Dr Ian Jones, GP, Glyn Ebwy Surgery, Ebbw Vale
Aneurin Bevan University Health Board
Blaenau Gwent West Neighbourhood Care Network (NCN)
Care home patients are usually elderly and more frail than the general population. Between 2018-2020, 833 care home patients died in hospital in the Aneurin Bevan University Health Board area.
We carried out research which found that care home residents are admitted to hospital at end of life for a variety of reasons, including acute admission by GPs, care home staff calling emergency ambulances, family expectation, trauma (usually fractured neck of femur) and symptom control. There is also variation in admissions between individual homes, and between individual groups of professionals.
Our research determined that reducing admissions from care homes at end of life could only be addressed by looking at the individual circumstances of each admission and working across homes and organisations to address any perceived gaps in patient care.
The overall aim of the project is to improve the management of care home patients at end of life. The intention is not to reduce hospital admissions from care homes. Although it is likely, if the project succeeds, that such overall hospital admission rates would fall.
All care homes (nursing and residential), and all GP practices in the Blaenau Gwent West NCN will be approached and hopefully recruited into the project,
Welsh Ambulance Service Trust (WAST), the Blaenau Gwent local Intermediate Care Team, GP Out of Hours service, and community hospice (Hospice of the Valleys) will also be approached and asked to participate,
End of life care home admissions would be analysed to identify the reasons for admission and would be discussed with the homes, GPs, and ancillary organisations to develop a full understanding of the hospital admission,
Any perceived gap in care will be identified and addressed to reduce the possibility of the same issues happening again.

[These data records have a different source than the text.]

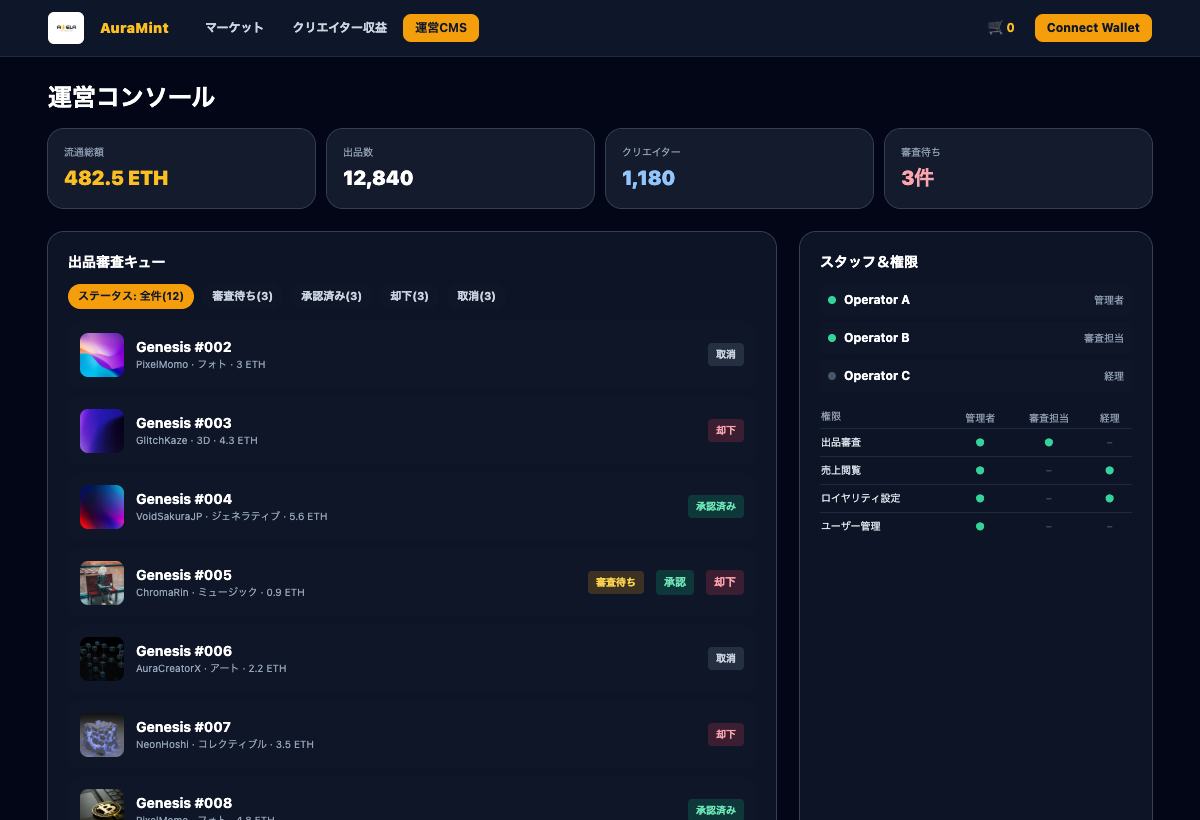Toggle 出品審査 permission for 審査担当
The width and height of the screenshot is (1200, 820).
tap(1049, 442)
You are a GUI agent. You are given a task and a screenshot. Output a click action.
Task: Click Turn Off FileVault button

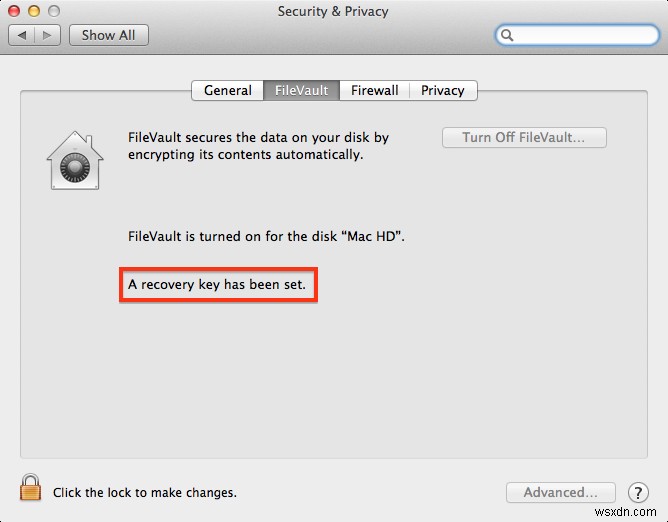524,138
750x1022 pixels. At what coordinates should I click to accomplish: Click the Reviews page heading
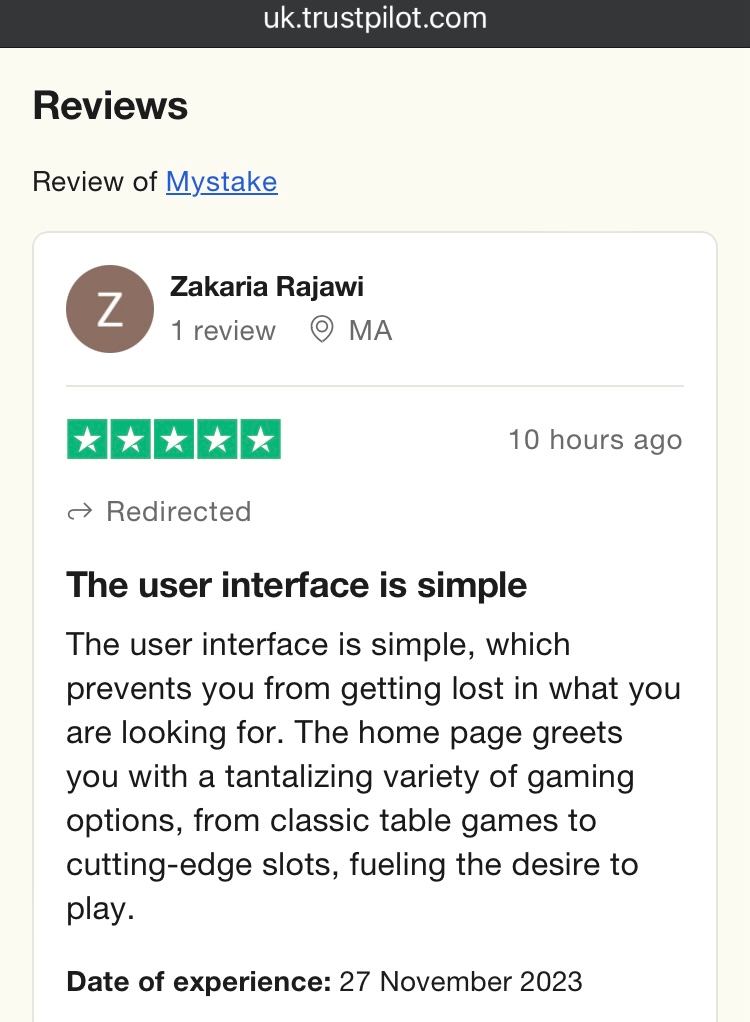110,106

All GP surgeries in Blaenau Gwent West NCN agreed to take part in the project. The 2 nursing homes in the area and 1 residential home also agreed to participate but 1 residential home declined. The 2 remaining residential homes were approached, but Covid-19 restrictions came into force before the homes agreed to join.

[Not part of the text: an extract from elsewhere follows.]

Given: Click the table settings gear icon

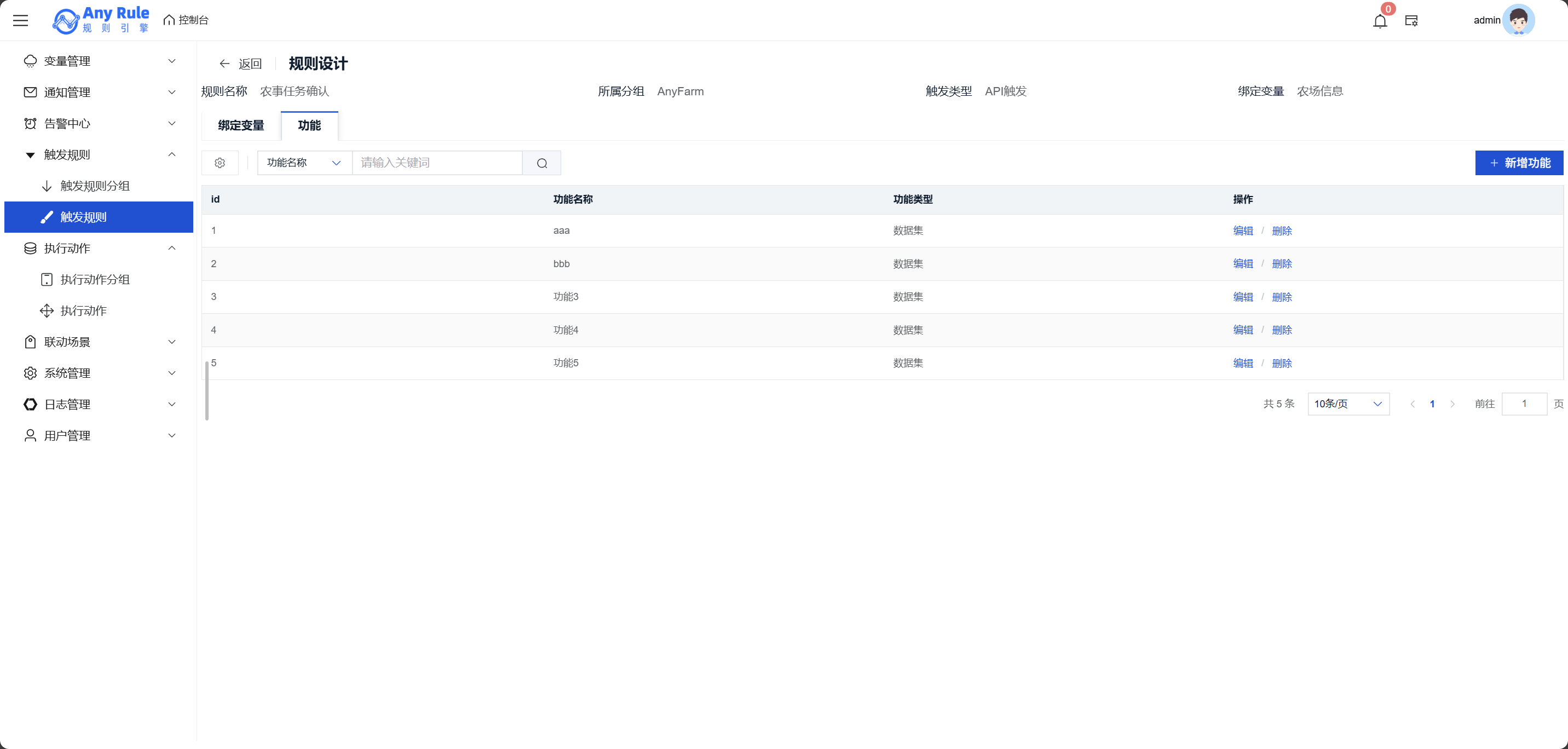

With Covid-19 restrictions imminent, the project formally came to a standstill in late February 2020. Our GP practice continued to provide supportive care to the 1 nursing home and 1 residential home directly linked to the surgery.
This project would certainly fit within the prudent model of health care, but as this approach is not a national or local priority it is sometimes difficult to get senior buy-in at a regional or local level.
Covid-19 restrictions stopped this project 12 months ago, and no data is available to determine the project’s success. There is scope to restart the work and I have approached Aneurin Bevan UHB for further funding. As this project is a local initiative, interest in participating is variable amongst those invited to participate and amongst those participating.
When setting up the project the aim was to start small and to build up numbers of participating organisations. This is still the case and there is huge scope to improve the care of the frail elderly in care homes.
The project cannot restart until lockdown restrictions are lifted. A Clinical nurse Specialist from our local hospice will carry out case analyses, with the GP lead overseeing the work.
Our neighbouring NCN (Blaenau Gwent East) has around 150 nursing home beds and it would be ideal to incorporate these homes and their linked GP surgeries into the project.
As of January 2021, discussions are taking place on linking this work with the Compassionate Communities model of care currently running across Blaenau Gwent.